Partridge identification is just one of many lessons the bubbly 10-year-old Algonquin girl has taught her family and friends through her mother’s social media.
“It’s just who I am,” said Sigon, who is a member of the Algonquins of Barriere Lake and lives in Maniwaki, Que., about 120 kilometers north of Ottawa.
“I always watch tutorials and thought I could create my own.”
So far she has made many videos on how to clean and identify partridges, as well as a step-by-step process on how to make maple syrup. Interwoven throughout is a lesson in the importance of conservation.
“My dad always taught me to hunt, never get too excited, never show off,” she said.
“It’s disrespectful to animals because you don’t take an animal if you don’t need it. You take it when you really need it and when you want food.”
Far from being camera shy, the videos are a way for Sigon to practice his skills while sharing valuable cultural knowledge about hunting, trapping and fishing.
“It’s what she loves to do,” her mother Tina Nottaway said.
Like many young people his age, Sigon spends his time watching YouTube videos and recreating viral TikTok dances.

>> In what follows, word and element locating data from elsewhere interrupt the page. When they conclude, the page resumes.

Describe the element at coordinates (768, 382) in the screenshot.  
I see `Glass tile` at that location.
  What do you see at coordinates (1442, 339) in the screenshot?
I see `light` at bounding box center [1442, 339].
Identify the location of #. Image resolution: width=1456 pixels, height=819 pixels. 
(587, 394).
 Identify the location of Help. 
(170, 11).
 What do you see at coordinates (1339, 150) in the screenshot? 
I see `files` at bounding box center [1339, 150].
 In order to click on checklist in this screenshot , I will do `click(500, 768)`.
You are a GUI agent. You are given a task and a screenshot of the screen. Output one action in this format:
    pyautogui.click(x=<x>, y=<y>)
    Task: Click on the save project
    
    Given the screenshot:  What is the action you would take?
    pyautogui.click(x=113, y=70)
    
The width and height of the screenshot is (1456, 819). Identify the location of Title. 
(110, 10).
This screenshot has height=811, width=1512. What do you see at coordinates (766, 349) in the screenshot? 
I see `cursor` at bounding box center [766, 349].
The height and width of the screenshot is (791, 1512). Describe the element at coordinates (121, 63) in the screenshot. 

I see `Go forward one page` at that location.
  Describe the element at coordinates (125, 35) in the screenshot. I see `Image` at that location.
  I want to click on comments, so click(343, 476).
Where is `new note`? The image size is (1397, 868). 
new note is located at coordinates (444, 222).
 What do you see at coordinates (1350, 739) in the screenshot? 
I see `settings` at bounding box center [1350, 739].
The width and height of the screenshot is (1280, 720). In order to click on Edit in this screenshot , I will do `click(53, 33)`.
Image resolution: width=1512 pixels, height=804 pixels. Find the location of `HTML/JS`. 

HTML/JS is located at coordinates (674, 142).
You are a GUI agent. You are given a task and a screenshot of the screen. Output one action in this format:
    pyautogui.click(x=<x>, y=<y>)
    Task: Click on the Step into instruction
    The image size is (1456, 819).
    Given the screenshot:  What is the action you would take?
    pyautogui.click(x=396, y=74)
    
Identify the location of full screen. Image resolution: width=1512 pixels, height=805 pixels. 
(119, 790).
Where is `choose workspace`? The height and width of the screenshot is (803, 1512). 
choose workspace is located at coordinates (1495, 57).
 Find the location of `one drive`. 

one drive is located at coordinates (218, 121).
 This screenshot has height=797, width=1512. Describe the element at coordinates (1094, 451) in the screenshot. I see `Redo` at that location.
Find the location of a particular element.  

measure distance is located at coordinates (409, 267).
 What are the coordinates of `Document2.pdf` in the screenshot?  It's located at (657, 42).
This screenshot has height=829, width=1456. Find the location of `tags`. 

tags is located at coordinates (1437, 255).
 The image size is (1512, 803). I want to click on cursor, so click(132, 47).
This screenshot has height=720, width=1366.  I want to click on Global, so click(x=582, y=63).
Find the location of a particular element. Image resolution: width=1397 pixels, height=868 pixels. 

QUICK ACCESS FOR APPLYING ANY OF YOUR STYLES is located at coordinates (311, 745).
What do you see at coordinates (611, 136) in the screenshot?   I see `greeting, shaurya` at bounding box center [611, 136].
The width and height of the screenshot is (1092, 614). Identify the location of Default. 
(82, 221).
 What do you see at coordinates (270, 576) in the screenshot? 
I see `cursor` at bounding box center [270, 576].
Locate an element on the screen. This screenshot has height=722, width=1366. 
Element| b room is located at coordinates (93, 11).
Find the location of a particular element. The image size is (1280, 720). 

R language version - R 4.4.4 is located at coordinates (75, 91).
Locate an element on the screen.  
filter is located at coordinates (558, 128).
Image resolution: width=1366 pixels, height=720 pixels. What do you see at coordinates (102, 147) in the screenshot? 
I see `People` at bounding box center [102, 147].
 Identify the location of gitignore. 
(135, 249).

With aspirations to be an actress and model, she plans to travel to Los Angeles this summer to attend the International Performers Showcase, a talent promotion event that brings together hopefuls wanting their big break with agents and managers.
“I’m excited to play there and show them what I have,” said Sigon.
For her mother, the trip will be an important opportunity to showcase her daughter’s many interests and talents.
“The longer she’s out there, the more she can bring to others,” Tina said.
“We live in a very small community and there aren’t a lot of opportunities for something like that. It’s hard to find anything that they can participate in just to be themselves.”
Rakwirenhtha Diabo, a Kanien’kehá:ka (Mohawk) elder from Kahnawake, south of Montreal, was the facilitator of a program that provided youth with activities based on traditional culture and teachings. Each year they spent a week on Algonquin territory with Nottaway’s family.
He said it’s important for young people to grow up learning traditional skills, and he saw how Sigon quickly started teaching young people twice her age. He was also impressed with his videos.
“When I saw these videos…I said ‘holy Moses’, I was amazed. She’s already a presenter,” Diabo said.
“She’s been this natural teacher since she was growing up. I couldn’t believe it. It really gave me insight into the endless possibilities of our children.”
For Sigon, she just wants to share what she has learned with others.
“I just want to teach and inspire people, and show them what I can do.”